Stabilità e redditività Tra i principali obiettivi del contratto, composto da 19 articoli, vi era quello, prosegue Conte: “Di recepire compiutamente le norme vigenti, rivedere la previdenza del consulente finanziario, stabilizzare la redditività professionale, reintrodurre una forma di tirocinio o praticantato per favorire il ricambio generazionale e migliorare la tutela dei risparmiatori. Obiettivi che l’Associazione negli anni ha cercato di perseguire anche attraverso un dialogo aperto con le diverse mandanti per trovare intendimenti condivisi su cui collaborare”. Il modello quindi ci sarebbe, ma la discussione sembra tutt’altro che risolta, come ha avuto modo di replicare nuovamente Marucci: “La struttura del modello contrattuale a suo tempo presentata da Anasf è uno schema di perfezionamento dell’attuale contratto di agenzia applicato in modo standardizzato da quasi tutte le reti di collocamento riguardante il rapporto tra cf e intermediario. Sostanzialmente si ripropone, salvo qualche aggiunta migliorativa sull’estensione del welfare (art.4) e previdenza (art.15), uno standard già collaudato a vantaggio della mandante che alla luce delle modificazioni sostanziali intervenute dopo l’applicazione della Mifid 2 non trovano una rispondenza alle reali esigenze della categoria dei cf. Trovo inoltre che vi sia confusione anche nella formulazione dell’art.12 sulla remunerazione che non tiene conto delle direttive impartite da Bankitalia con la Circolare 285/2013 e sue modificazioni tra parte fissa e parte variabile; in particolar modo il Titolo IV riservato alle figure dei cf e di coordinamento (manager)”. In sostanza, “pur apprezzandone il grande sforzo di elaborazione fatto dall’associazione”, per Marucci non ci sono, “elementi che possano dare un contributo concreto e valido alla proposta presentata”.

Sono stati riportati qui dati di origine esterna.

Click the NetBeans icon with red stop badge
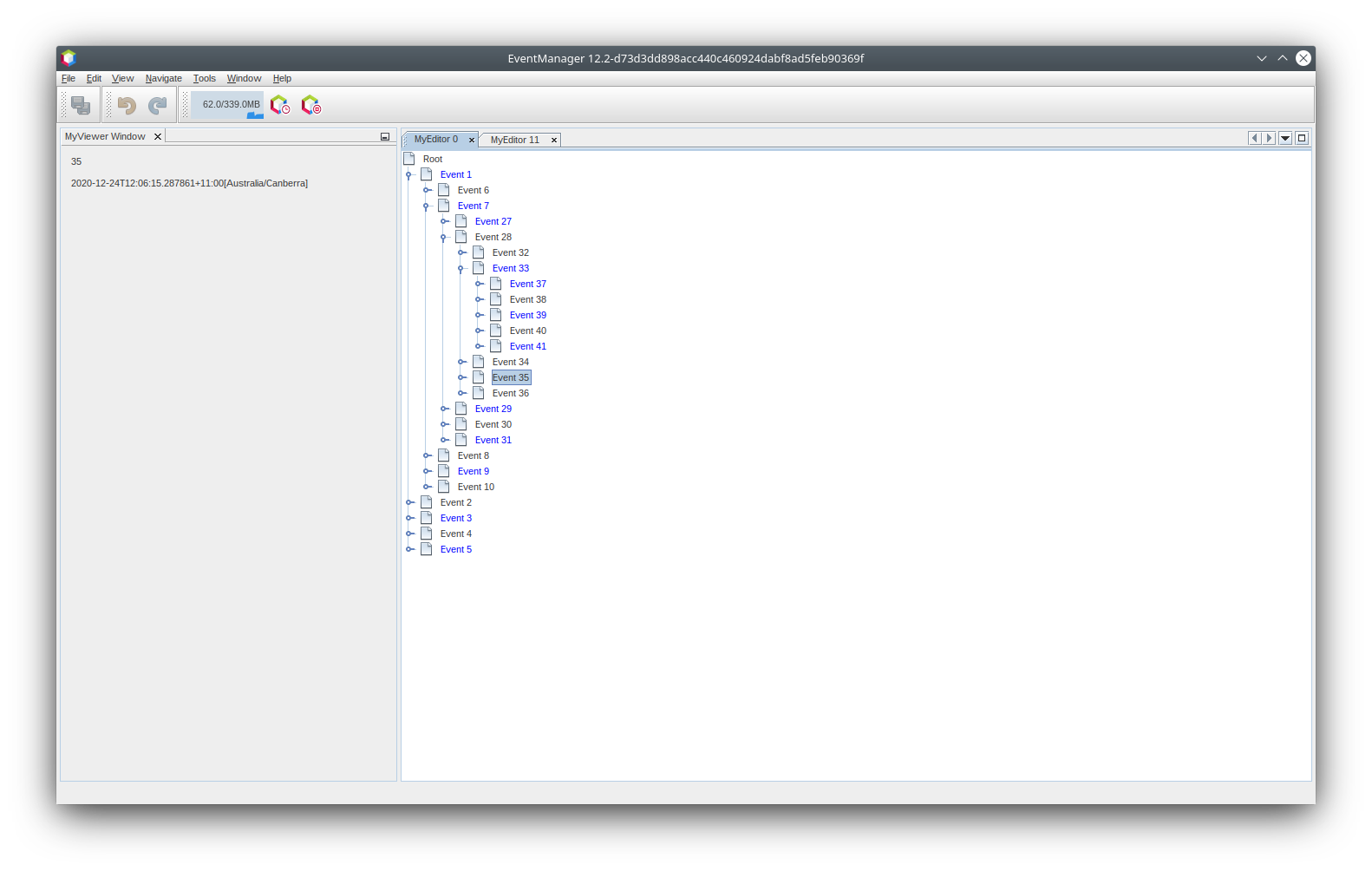Image resolution: width=1372 pixels, height=871 pixels. tap(310, 105)
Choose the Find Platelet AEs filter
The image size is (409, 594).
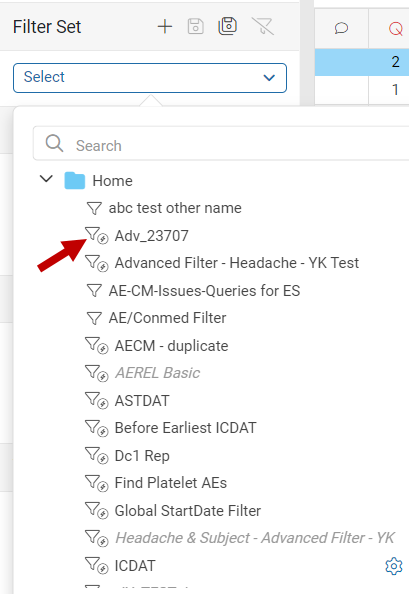[x=170, y=483]
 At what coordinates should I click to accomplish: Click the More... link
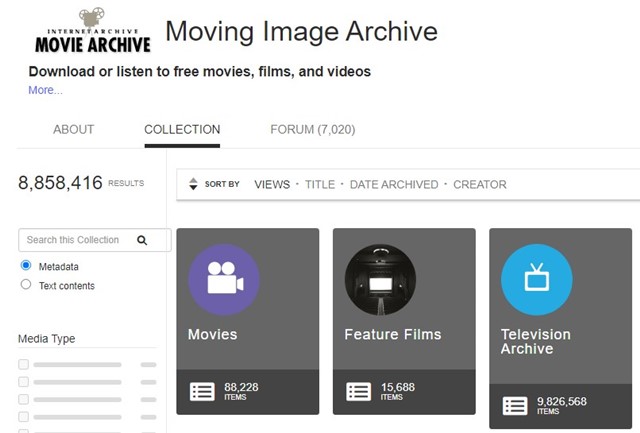[x=45, y=90]

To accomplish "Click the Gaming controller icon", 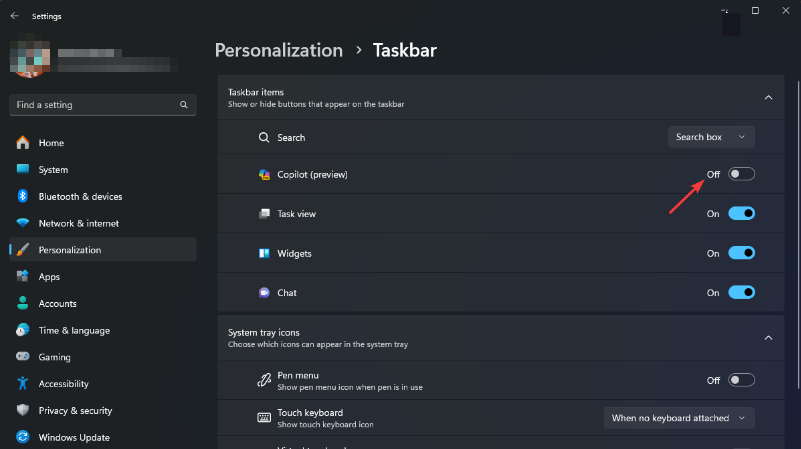I will 23,357.
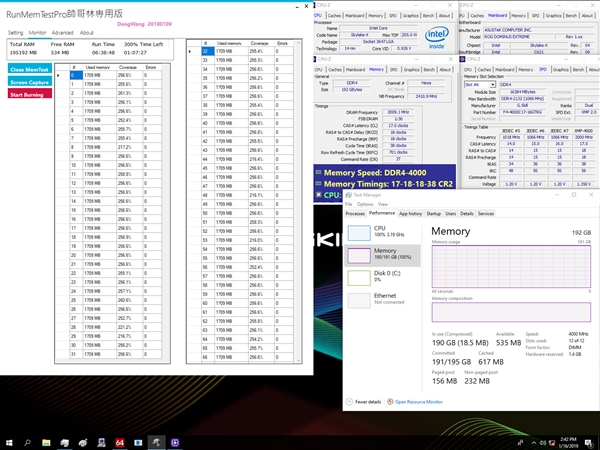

Confronto aperto Insomma il dibattito sembra essere tutt’altro che chiuso e una possibile intesa su un nuovo rapporto di lavoro condiviso tra professionista e mandante appare al momento un’ipotesi piuttosto remota. Questo anche perché uno dei due interlocutori fondamentali del mercato, il mondo delle reti, sembra al momento volersi tenere fuori dalla discussione; cosa che ha fatto anche Assoreti, l’associazione rappresentativa delle maggiori banche-reti attive in Italia, quando BLUERATING ha cercato di interpellarla sull’argomento, sottolineando che “non avendo statutariamente l’associazione mandato in materia, non è proprio possibile esprimere considerazioni”. Per ora, quindi, tutto è ancora nelle mani dei consulenti, solo loro, ancora loro. D’altra parte, come ci ricorda Martin Luther King, ogni rivoluzione, foss’anche contrattuale aggiungiamo noi, “è in fondo il linguaggio di chi non viene ascoltato”.